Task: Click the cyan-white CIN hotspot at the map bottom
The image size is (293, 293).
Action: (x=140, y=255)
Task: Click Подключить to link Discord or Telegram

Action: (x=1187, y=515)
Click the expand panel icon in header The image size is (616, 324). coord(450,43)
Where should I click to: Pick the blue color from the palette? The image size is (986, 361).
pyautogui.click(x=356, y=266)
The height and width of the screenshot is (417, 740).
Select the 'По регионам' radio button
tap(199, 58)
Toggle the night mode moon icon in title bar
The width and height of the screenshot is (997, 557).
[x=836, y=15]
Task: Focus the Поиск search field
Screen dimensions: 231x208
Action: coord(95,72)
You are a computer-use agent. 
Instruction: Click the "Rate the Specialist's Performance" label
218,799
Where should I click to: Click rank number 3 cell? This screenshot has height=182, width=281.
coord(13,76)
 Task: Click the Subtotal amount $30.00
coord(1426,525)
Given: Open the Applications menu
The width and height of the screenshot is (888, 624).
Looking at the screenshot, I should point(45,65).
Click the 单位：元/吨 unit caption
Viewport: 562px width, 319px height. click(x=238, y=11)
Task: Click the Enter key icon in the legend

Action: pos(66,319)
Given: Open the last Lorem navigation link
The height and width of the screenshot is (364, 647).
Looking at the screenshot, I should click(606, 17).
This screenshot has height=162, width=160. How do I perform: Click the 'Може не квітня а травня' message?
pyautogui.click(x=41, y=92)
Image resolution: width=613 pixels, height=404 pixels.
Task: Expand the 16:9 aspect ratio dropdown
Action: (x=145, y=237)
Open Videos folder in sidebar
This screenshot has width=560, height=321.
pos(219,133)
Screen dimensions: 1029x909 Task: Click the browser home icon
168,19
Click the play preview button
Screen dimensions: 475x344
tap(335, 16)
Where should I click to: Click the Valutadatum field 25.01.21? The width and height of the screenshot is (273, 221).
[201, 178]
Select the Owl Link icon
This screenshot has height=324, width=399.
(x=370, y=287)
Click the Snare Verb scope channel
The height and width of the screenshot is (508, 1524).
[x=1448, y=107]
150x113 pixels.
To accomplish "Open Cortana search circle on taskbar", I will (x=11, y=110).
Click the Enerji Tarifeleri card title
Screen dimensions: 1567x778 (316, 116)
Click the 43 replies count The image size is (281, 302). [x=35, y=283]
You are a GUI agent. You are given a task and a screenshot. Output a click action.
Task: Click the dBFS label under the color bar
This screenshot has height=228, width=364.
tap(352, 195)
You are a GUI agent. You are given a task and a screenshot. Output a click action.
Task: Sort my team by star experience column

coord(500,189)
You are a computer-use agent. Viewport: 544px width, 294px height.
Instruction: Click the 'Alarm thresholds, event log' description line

________________

### [Work request]
Starting at the top, retype every line of the material above exactly.

### [Solved exercise]
Task: Click the cyan-white CIN hotspot at the map bottom
The image size is (293, 293).
Action: (x=140, y=255)
Task: Click Подключить to link Discord or Telegram

Action: (x=1187, y=515)
Click the expand panel icon in header The image size is (616, 324). coord(450,43)
Where should I click to: Pick the blue color from the palette? The image size is (986, 361).
pyautogui.click(x=356, y=266)
The height and width of the screenshot is (417, 740).
Select the 'По регионам' radio button
tap(199, 58)
Toggle the night mode moon icon in title bar
The width and height of the screenshot is (997, 557).
[x=836, y=15]
Task: Focus the Поиск search field
Screen dimensions: 231x208
Action: coord(95,72)
You are a computer-use agent. 
Instruction: Click the "Rate the Specialist's Performance" label
218,799
Where should I click to: Click rank number 3 cell? This screenshot has height=182, width=281.
coord(13,76)
 Task: Click the Subtotal amount $30.00
coord(1426,525)
Given: Open the Applications menu
The width and height of the screenshot is (888, 624).
Looking at the screenshot, I should point(45,65).
Click the 单位：元/吨 unit caption
Viewport: 562px width, 319px height. click(x=238, y=11)
Task: Click the Enter key icon in the legend

Action: pos(66,319)
Given: Open the last Lorem navigation link
The height and width of the screenshot is (364, 647).
Looking at the screenshot, I should click(606, 17).
This screenshot has height=162, width=160. How do I perform: Click the 'Може не квітня а травня' message?
pyautogui.click(x=41, y=92)
Image resolution: width=613 pixels, height=404 pixels.
Task: Expand the 16:9 aspect ratio dropdown
Action: (x=145, y=237)
Open Videos folder in sidebar
This screenshot has width=560, height=321.
pos(219,133)
Screen dimensions: 1029x909 Task: Click the browser home icon
168,19
Click the play preview button
Screen dimensions: 475x344
tap(335, 16)
Where should I click to: Click the Valutadatum field 25.01.21? The width and height of the screenshot is (273, 221).
[201, 178]
Select the Owl Link icon
This screenshot has height=324, width=399.
(x=370, y=287)
Click the Snare Verb scope channel
The height and width of the screenshot is (508, 1524).
[x=1448, y=107]
150x113 pixels.
To accomplish "Open Cortana search circle on taskbar", I will (x=11, y=110).
Click the Enerji Tarifeleri card title
Screen dimensions: 1567x778 (316, 116)
Click the 43 replies count The image size is (281, 302). [x=35, y=283]
You are a GUI agent. You are given a task and a screenshot. Output a click action.
Task: Click the dBFS label under the color bar
This screenshot has height=228, width=364.
tap(352, 195)
You are a GUI agent. You are given a task and a screenshot. Output a click action.
Task: Sort my team by star experience column

coord(500,189)
You are a computer-use agent. Viewport: 544px width, 294px height.
Instruction: Click the 'Alarm thresholds, event log' description line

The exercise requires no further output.